Evinacumab, a recombinant human monoclonal antibody (IgG4 isotype), is an angiopoietin-like protein 3 (ANGPTL3) inhibitor. ANGPTL3, part of the angiopoietin-like protein family, is primarily expressed on the liver and has a role in the regulation of lipid metabolism through inhibition of lipoprotein lipase (LPL) and endothelial lipase (EL). ANGPTL3 inhibition leads to reductions in LDL-C, HDL-C, and triglycerides (TG). Evinacumab reduces LDL-C through the promotion of very low-density lipoprotein (VLDL) processing and clearance upstream from LDL formation; this process is independent of the LDL receptor (LDLR).
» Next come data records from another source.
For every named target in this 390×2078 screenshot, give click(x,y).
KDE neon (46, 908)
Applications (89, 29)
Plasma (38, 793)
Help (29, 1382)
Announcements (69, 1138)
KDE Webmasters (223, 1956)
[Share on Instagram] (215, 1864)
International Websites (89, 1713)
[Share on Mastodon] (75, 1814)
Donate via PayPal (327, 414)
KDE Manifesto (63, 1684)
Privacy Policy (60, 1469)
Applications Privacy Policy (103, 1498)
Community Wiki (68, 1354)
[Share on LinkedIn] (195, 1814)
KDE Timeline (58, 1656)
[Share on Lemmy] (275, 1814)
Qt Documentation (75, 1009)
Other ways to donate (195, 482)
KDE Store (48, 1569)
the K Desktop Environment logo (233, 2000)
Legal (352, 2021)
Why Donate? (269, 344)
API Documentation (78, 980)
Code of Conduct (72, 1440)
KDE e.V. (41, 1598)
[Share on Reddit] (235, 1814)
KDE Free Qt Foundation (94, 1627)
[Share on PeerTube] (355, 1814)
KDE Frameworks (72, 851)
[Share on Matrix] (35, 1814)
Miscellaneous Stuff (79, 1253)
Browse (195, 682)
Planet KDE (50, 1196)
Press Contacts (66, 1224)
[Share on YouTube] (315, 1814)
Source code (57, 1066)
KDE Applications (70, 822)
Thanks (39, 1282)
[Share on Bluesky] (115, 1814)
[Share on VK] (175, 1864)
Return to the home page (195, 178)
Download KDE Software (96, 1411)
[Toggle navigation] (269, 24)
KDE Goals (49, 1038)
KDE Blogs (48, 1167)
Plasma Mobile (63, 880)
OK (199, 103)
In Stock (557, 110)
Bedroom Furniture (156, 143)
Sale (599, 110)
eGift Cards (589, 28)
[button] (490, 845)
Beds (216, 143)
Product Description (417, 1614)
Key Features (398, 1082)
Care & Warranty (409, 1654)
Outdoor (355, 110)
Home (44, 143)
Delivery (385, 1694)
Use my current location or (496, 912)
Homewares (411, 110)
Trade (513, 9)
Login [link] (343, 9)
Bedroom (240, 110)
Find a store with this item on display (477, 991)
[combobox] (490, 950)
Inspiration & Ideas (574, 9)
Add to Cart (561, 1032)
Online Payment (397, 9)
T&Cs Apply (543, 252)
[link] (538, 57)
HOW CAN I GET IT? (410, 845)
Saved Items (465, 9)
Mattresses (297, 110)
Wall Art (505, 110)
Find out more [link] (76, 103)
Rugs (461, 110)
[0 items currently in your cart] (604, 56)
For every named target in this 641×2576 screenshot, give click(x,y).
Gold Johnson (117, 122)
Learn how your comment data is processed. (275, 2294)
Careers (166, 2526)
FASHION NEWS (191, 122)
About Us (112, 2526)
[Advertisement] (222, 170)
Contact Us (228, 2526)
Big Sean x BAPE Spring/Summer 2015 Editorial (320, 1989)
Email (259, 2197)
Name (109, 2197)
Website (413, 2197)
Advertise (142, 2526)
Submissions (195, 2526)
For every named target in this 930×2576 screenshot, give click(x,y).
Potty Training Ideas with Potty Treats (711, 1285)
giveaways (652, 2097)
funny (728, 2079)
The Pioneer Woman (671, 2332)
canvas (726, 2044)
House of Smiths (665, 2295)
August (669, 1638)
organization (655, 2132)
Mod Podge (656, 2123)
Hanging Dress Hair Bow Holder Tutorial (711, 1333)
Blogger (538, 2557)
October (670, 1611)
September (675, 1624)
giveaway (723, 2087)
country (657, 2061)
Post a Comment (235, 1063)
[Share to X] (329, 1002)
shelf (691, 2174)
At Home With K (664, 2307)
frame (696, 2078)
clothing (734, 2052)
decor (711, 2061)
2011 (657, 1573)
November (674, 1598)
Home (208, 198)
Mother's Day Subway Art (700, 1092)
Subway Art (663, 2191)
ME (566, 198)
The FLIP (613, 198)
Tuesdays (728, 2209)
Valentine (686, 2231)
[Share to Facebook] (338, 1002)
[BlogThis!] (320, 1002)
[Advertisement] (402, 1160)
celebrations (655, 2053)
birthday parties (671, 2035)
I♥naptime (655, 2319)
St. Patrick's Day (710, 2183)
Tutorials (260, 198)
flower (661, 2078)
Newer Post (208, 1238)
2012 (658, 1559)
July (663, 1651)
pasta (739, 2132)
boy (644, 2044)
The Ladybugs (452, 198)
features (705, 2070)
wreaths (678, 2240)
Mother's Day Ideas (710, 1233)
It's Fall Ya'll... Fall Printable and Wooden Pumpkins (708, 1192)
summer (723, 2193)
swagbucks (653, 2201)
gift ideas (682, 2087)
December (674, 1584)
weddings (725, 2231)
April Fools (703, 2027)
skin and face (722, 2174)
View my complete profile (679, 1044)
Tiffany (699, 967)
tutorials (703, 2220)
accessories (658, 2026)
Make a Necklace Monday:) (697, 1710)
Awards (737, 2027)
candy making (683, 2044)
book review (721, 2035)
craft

In addition, ANGPTL3 inhibition rescues LPL and EL activities resulting in TG and HDL-C reductions, respectively.
Evinacumab is administered intravenously. Based on a population pharmacokinetic analysis, steady-state is reached after 4 doses (15 mg/kg/dose IV every 4 weeks) and evinacumab has an accumulation ratio of 2. Evinacumab has an estimated total Vd of 4.7 L. Evinacumab elimination occurs via both parallel linear and non-linear pathways. At higher concentrations, the primary route of elimination is through a non-saturable proteolytic pathway. However, at lower concentrations, elimination primarily occurs via the non-linear, saturable ANGPTL3 target-mediated pathway. Thus, elimination half-life is based upon evinacumab concentrations and is not constant. Although the exact route of metabolism is not known, it is expected that evinacumab, similar to endogenous IgG, is degraded into small peptides and amino acids via catabolic pathways. Evinacumab is not expected to undergo renal excretion.
Affected cytochrome P450 (CYP) isoenzymes and drug transporters: None
-Route-Specific Pharmacokinetics
Intravenous Route
After IV administration of evinacumab 15 mg/kg/dose every 4 weeks, the mean steady-state trough concentration is 266 +/- 120 mg/L and the mean Cmax at the end of the infusion is 718 +/- 183 mg/L. Based on non-linear clearance, a 3-fold increase in evinacumab dose up to 15 mg/kg/dose IV every 4 weeks is expected to result in a 4.3-fold increase in steady-state AUC. The median time for serum evinacumab concentrations to decrease below the lower limit of quantification (78 mg/mL) is 19 weeks after the last steady-state dose of 15 mg/kg/dose IV every 4 weeks.
-Special Populations
Hepatic Impairment
No data are available on evinacumab therapy in patients with hepatic impairment.
Renal Impairment
Steady-state evinacumab serum trough concentrations were similar between patients with normal renal function and patients with mild or moderate renal impairment. No data are available in patients with severe renal impairment.
Pediatrics
Children and Adolescents 12 to 17 years
Three patients aged 12 to 17 years who received evinacumab 15 mg/kg/dose IV every 4 weeks had steady-state trough and end-of-infusion concentrations (Cmax) that were within the range observed in adult patients.
Children 5 to 11 years
Steady-state trough and end-of-infusion concentrations were lower, but within the range observed in adult patients, in pediatric patients 5 to 11 years. In a pediatric study, 20 patients aged 5 to 11 years received evinacumab 15 mg/kg/dose IV every 4 weeks. According to population pharmacokinetic modeling, the mean steady-state trough concentration is 174 +/- 74.1 mg/L, whereas the mean Cmax at the end of infusion is 444 +/- 111 mg/L.
Geriatric
Age (up to 75 years) was not shown to have an effect on the pharmacokinetics of evinacumab.
Gender Differences
Gender was not shown to have an effect on the pharmacokinetics of evinacumab.
Ethnic Differences
Race (White, Asian, Black, and Other) was not shown to have an effect on the pharmacokinetics of evinacumab.
Obesity
Weight was not shown to have an effect on the pharmacokinetics of evinacumab.